***
*Course:* [Math 535](http://www.math.wisc.edu/~roch/mmids/) - Mathematical Methods in Data Science (MMiDS) - Fall 2020

*Name:* EDIT: write your name here 
***

# <span style="background-color:purple; color:white; padding:2px 6px">HWK 9</span> 

**Instructions:**

1. Install Julia and Jupyter notebooks by following [these instructions](https://datatofish.com/add-julia-to-jupyter/).

2. Add the necessary packages by following [these instructions](https://datatofish.com/install-package-julia/).

3. Download the required dataset from Canvas.

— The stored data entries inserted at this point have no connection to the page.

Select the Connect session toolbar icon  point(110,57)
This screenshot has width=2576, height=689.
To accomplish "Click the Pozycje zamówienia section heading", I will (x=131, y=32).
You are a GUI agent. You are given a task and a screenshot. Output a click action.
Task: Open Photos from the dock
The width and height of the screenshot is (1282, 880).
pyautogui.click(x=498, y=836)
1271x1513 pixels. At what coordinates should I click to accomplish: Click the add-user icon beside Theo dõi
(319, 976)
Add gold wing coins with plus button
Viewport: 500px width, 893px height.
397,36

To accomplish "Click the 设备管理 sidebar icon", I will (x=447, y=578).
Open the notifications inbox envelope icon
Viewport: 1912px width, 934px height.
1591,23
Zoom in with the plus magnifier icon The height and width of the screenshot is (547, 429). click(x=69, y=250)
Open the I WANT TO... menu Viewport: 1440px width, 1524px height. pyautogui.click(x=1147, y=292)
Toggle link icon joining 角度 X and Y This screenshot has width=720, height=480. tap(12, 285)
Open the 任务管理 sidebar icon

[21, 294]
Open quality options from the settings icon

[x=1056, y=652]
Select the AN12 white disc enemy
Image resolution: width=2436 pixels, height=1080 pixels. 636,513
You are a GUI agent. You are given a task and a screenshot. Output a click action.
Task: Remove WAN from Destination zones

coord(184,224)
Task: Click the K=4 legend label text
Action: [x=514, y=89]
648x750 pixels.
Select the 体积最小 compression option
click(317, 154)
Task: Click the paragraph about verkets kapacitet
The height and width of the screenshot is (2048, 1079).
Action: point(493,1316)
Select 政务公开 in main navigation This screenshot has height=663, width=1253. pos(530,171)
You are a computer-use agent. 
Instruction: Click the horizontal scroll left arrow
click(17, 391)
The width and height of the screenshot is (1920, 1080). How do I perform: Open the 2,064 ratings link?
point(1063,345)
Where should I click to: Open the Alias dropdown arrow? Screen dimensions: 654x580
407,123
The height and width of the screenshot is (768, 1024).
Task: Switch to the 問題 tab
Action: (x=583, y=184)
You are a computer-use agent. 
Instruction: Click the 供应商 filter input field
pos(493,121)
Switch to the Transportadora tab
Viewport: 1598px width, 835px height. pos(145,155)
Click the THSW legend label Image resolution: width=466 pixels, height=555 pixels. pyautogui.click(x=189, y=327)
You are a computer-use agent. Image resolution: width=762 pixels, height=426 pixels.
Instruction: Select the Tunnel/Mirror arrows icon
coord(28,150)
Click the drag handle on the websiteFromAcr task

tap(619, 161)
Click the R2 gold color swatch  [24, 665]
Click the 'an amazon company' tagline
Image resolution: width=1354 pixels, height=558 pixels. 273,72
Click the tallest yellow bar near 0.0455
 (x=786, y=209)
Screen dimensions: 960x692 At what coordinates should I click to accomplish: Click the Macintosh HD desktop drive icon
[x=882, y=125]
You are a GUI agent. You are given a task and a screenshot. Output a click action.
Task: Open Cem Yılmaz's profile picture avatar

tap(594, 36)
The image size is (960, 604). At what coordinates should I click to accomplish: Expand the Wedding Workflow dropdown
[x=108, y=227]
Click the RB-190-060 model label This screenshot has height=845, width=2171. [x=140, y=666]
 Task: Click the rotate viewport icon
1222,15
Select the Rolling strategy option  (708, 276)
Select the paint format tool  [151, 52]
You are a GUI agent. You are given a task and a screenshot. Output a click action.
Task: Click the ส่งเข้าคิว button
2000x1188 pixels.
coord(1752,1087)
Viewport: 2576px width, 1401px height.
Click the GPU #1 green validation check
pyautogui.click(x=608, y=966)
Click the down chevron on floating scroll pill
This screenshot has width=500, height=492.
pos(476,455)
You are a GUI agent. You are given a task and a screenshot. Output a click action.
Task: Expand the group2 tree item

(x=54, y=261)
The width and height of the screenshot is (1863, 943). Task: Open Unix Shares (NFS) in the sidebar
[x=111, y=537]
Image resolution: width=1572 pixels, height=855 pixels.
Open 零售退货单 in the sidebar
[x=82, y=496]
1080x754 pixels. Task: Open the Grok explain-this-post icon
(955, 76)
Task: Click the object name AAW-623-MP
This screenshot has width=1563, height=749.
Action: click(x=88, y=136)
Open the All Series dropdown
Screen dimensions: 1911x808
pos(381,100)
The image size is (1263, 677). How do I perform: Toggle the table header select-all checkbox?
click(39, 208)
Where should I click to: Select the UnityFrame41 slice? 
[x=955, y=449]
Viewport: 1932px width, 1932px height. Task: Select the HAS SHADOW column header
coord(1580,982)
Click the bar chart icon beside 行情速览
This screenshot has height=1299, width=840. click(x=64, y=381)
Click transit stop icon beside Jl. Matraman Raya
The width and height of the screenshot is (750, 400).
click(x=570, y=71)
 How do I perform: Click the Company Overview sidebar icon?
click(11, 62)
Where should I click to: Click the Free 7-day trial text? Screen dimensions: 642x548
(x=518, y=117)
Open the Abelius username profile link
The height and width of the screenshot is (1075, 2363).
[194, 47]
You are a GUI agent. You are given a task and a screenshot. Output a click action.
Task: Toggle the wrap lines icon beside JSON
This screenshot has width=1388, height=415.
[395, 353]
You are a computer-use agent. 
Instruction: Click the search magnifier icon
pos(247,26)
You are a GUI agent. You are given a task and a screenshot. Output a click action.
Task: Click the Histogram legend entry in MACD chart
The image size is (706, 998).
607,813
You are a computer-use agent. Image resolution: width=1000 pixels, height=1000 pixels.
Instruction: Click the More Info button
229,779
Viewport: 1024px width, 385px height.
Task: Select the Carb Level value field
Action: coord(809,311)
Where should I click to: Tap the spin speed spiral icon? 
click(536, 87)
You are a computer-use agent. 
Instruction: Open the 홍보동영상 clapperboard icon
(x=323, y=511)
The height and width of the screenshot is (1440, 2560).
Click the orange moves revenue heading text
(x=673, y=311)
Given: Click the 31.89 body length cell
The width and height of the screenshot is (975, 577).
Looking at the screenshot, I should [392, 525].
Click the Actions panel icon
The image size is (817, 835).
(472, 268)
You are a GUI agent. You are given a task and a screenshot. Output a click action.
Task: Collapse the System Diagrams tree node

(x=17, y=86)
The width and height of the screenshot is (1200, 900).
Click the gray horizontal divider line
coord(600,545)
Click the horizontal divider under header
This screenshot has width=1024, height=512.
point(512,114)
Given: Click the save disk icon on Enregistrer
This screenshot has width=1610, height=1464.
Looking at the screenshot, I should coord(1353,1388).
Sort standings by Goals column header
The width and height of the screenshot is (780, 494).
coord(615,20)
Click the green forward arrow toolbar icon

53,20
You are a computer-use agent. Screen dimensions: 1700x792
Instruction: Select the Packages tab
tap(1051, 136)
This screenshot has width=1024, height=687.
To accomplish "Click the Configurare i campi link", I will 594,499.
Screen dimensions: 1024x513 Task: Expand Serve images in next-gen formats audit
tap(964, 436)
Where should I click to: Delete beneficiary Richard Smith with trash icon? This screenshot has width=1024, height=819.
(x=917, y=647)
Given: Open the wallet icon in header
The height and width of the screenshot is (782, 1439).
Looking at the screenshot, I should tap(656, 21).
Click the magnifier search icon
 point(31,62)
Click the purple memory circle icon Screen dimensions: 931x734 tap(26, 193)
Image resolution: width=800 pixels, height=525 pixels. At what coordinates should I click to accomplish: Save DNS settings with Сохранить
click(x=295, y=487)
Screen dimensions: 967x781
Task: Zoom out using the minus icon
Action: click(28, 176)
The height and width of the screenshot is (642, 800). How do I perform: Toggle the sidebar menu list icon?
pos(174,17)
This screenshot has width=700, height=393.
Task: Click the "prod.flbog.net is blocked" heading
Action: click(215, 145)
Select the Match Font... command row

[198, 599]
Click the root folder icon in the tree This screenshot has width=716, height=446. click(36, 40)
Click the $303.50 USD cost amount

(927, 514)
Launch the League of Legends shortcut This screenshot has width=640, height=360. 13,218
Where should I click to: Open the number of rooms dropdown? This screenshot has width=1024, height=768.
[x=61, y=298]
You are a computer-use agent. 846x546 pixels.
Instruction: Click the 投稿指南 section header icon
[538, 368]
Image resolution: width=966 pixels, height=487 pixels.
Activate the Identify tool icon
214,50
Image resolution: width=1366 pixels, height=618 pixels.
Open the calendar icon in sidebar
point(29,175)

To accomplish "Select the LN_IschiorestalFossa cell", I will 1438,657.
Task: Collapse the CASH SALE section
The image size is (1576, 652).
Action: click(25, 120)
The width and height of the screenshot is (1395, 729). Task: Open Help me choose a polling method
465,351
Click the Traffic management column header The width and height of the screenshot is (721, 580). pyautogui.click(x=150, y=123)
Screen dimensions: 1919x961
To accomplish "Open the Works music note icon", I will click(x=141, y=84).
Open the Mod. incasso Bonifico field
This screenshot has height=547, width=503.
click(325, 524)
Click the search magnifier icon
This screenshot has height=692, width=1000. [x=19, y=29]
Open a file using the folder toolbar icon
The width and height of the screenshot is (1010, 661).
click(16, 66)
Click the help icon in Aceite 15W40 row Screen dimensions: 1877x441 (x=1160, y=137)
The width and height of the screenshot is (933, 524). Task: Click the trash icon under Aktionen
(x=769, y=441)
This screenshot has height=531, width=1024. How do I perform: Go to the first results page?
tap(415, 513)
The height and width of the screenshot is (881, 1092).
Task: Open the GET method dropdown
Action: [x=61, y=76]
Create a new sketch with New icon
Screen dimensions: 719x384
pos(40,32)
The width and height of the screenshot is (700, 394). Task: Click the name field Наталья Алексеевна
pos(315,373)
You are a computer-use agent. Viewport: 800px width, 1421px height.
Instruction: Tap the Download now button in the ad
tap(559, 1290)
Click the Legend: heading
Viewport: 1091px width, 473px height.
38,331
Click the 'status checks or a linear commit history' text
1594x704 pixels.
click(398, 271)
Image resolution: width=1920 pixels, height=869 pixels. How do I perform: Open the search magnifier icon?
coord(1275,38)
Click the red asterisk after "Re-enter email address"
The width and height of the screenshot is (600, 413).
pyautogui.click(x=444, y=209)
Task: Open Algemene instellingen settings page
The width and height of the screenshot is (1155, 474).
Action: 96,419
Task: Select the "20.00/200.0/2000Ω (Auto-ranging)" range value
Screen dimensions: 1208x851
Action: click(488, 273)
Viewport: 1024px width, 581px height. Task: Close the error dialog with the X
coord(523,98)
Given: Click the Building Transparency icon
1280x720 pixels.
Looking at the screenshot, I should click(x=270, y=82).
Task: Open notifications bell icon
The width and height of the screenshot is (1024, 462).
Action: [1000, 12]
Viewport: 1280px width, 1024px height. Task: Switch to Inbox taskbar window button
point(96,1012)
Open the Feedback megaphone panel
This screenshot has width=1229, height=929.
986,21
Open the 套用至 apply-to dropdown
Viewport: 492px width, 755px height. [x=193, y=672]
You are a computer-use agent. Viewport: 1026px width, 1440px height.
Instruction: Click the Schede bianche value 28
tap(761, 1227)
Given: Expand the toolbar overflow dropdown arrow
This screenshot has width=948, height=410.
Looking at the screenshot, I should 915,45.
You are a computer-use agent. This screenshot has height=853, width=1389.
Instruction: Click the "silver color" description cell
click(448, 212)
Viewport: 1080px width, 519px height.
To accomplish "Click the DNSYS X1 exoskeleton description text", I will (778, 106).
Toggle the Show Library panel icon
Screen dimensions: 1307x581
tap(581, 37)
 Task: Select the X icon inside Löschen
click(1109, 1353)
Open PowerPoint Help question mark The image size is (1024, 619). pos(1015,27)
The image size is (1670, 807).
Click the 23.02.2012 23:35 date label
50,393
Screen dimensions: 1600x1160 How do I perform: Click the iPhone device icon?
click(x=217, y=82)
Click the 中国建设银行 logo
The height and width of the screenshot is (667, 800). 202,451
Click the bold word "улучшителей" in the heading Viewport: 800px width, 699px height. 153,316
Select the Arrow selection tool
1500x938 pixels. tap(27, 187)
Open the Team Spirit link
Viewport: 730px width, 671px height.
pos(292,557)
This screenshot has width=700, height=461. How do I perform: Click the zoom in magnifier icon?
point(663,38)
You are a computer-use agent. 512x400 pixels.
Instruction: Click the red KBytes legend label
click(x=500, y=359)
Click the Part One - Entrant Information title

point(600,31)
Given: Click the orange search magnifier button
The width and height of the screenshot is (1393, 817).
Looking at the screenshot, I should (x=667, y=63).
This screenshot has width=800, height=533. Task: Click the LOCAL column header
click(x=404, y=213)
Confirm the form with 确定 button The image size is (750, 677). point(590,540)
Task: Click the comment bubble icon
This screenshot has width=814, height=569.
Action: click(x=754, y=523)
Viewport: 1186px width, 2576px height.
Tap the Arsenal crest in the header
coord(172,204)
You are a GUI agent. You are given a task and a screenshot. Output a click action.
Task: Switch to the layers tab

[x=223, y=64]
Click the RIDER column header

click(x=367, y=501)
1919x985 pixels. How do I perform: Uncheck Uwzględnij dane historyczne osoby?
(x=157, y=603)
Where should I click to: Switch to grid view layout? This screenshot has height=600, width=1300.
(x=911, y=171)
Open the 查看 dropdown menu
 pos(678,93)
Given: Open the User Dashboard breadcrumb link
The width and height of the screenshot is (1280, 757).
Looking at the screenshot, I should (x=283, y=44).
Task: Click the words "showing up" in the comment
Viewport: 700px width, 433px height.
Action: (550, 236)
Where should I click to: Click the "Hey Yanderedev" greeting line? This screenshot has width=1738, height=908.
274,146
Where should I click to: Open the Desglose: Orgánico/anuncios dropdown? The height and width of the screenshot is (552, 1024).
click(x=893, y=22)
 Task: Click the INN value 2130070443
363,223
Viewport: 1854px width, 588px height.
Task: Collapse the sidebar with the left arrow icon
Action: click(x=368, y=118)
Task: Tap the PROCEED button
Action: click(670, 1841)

4. In the Jupyter notebook, write your name above and do the exercises below.

5. Run every cell.

6. "Download as" HTML. Before this step, make sure to "Restart & Run All" in the "Kernel" menu. The cell outputs should be numbered in order. 

7. Open the HTML file in a browser and save it as a PDF.

8. Due date and instructions to submit your PDF will be given on Canvas.

In [None]:
import pandas as pd
import numpy as np
from numpy import linalg as LA
import matplotlib.pyplot as plt

def mmids_backsubs(U,b):
    m = b.shape[0]
    x = np.zeros(m)
    for i in reversed(range(m)):
        x[i] = (b[i] - np.dot(U[i,i+1:m],x[i+1:m]))/U[i,i]
    return x

def mmids_forwardsubs(L,b):
    m = b.shape[0]
    x = np.zeros(m)
    for i in range(m):
        x[i] = (b[i] - np.dot(L[i,0:i],x[0:i]))/L[i,i]
    return x

def mmids_cholesky(B):
    n = B.shape[0] # number of rows
    L = np.zeros((n, n)) # initiallization of L
    for j in range(n):
        L[j,0:j] = mmids_forwardsubs(L[0:j,0:j],B[j,0:j])
        L[j,j] = np.sqrt(B[j,j] - LA.norm(L[j,0:j])**2)
    return L 


def wls_by_chol(A, y, w):
    W = np.diag(w)
    C = A.T @ W @ A #Computes C (Step I)
    M = mmids_cholesky(C) #Uses mmids_cholesky to compute M (Step II)
    z = mmids_forwardsubs(M, A.T @ W @ y) #Uses mmids_forwardsubs to compute z (Step III)
    return mmids_backsubs(M.T, z) #Uses mmids_backsubs to return coefficients (Step IV)

def sigmoid(z): 
    return 1/(1+np.exp(-z))

In [None]:
# IF RUNNING ON GOOGLE COLAB
# When prompted, upload: 
#     * lebron.csv
#     * SAHeart.csv
# from your local file system
# Data source: https://www.math.wisc.edu/~roch/mmids/
# Alternative instructions: https://colab.research.google.com/notebooks/io.ipynb

from google.colab import files

uploaded = files.upload()

for fn in uploaded.keys():
  print('User uploaded file "{name}" with length {length} bytes'.format(
      name=fn, length=len(uploaded[fn])))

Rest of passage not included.